カトリシズムと社会学という二つの思想背景から時の流れにそって愚痴をつぶやいていく

思想・職業・葬儀

2016-09-24 11:55:46 | 社会学

 お彼岸ということもあり、最近亡くなったお二人のことを思い出す。知人と言うべきか、友人と言うにはおこがましい。先生と呼ぶべきか。普通に言えば先輩と後輩ということになる。共に社会学者だが、お一人は80過ぎてすぐに、、もう一人は70直前で亡くなった。K氏はプロテスタントの父親を持ちながらマルクス主義者として生き、M氏はプロテスタント系の大学で長く教鞭を執り、比較社会学者、特にスコットランド・北アイルランドのプレシビタリアン(長老派)の研究者として知られていた。考えさせられたのはお二人の葬儀であった。
 K氏は晩年は万葉集や古事記の研究に没頭されていたのでマルクス主義社会学者であり続けたと言って良いかどうかわからないが、思想としてはマルクス主義者であり続けたといえよう。六全協の時代に青春時代を送り、ある歳までは代々木を信じていたと思われる。かれの社会学批判は鋭かった。M氏は大学紛争の時代に社会学に目覚めた。洗礼こそ受けなかったが聖書を常に手元におきながら社会学者としての矜持を守り続けた。
 お二人の葬儀は対照的であった。K氏の葬儀は仏式であった。おそらく日蓮宗だったと思う。葬儀そのものは伝統的な式だった。M氏の葬儀は無宗教式(自由葬)であった。
 人の思想と職業と葬儀がどのようにつながっているのか、このところ考えることが多い。葬儀は遺族の判断によるとはいえ、故人の意向を無視してなされるとも思えない。なぜマルクス主義者の葬儀が仏式で、事実上のクリスチャンの葬儀が無宗教だったのか。これは本人や遺族の意向もさることながら、日本社会がまだ思想(信仰)・職業・葬儀の関連づけに関してパターンないしは規範を作ることに成功していないからではないか、と思った。マルキストの葬儀が仏式だったら違和感を与えないのだろうか。クリスチャンの葬儀が親戚の意向で仏式でなされることもあるというが、これは社会的には違和感を与えるのだろうか。
 思想(信仰)と職業の関係も、特に社会科学者の場合は、いろいろなケースがあって一般化は難しい。普通は、社会科学は「事実」を究明する学問だし、M.ウエーバー風に言えば「価値判断排除」を原則とする。たとえば、かれの『職業としての学問』は次のように言う。

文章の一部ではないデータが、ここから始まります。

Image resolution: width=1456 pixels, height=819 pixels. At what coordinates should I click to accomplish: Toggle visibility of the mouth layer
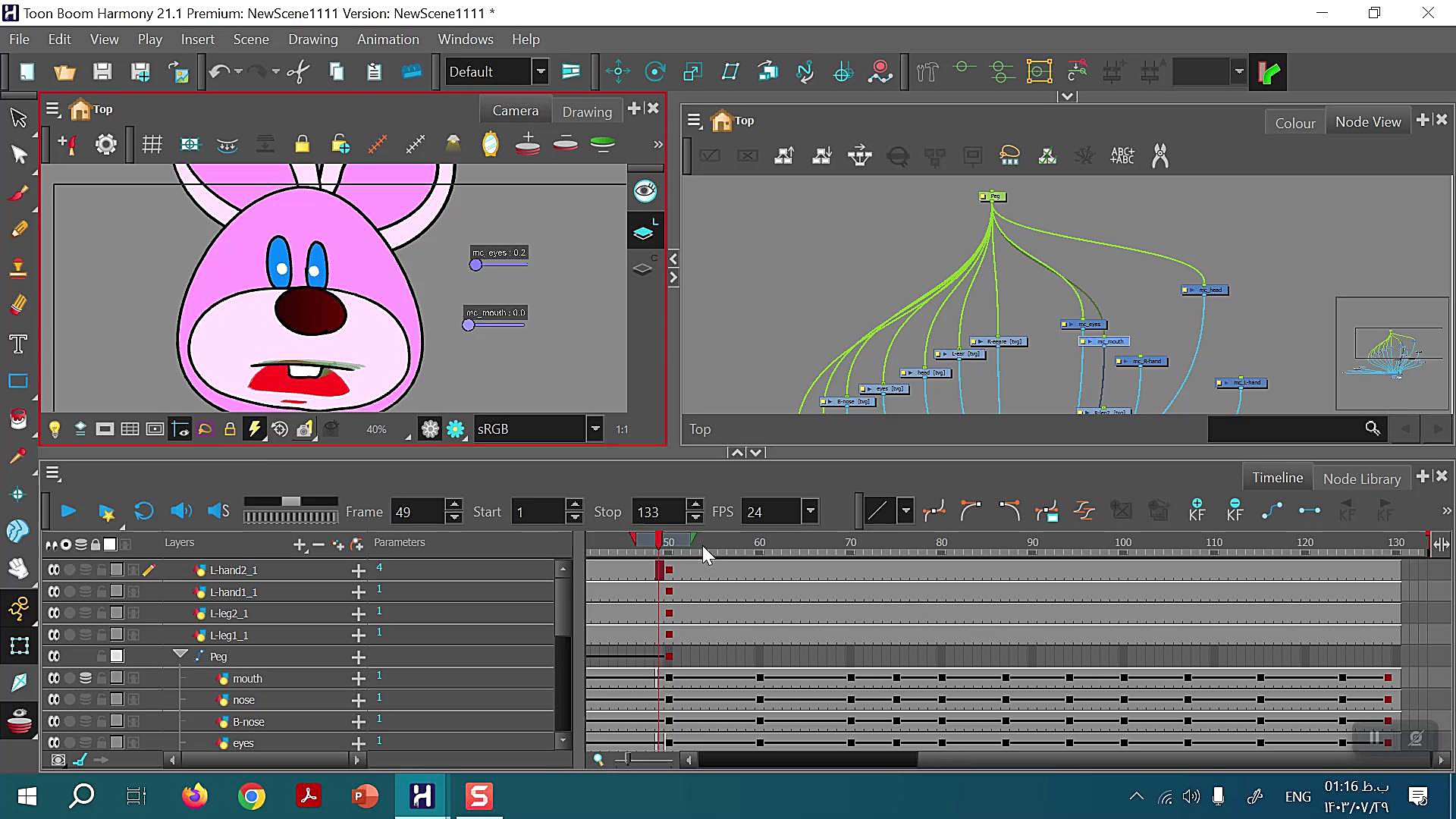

「ある究極の世界観から見て根本的な立場からーその立場は一種類かもしれないし、何種類もあるかもしれませんが、しかし全く別の立場ではない、そういう立場から、ある実践的な態度が、つまり「誠実さ」が導き出されるのだ」(これは三浦展訳85頁で、尾高訳や中山訳とは大いに異なる。私は良い訳だと思う)

原文は
die und die praktishce Stellungnahme laesst sich mit innerer Konsequenz und also:Ehrlichikeit ihrem Sinn nach ableiten aus der und der letzten weltanshauungsmaessigen Grundposition-es kann sein. aus nur einer, oder es koennen vielleicht vershiedene sein-,aber aus den und den anderen nicht.(引用文の綴りは不正確)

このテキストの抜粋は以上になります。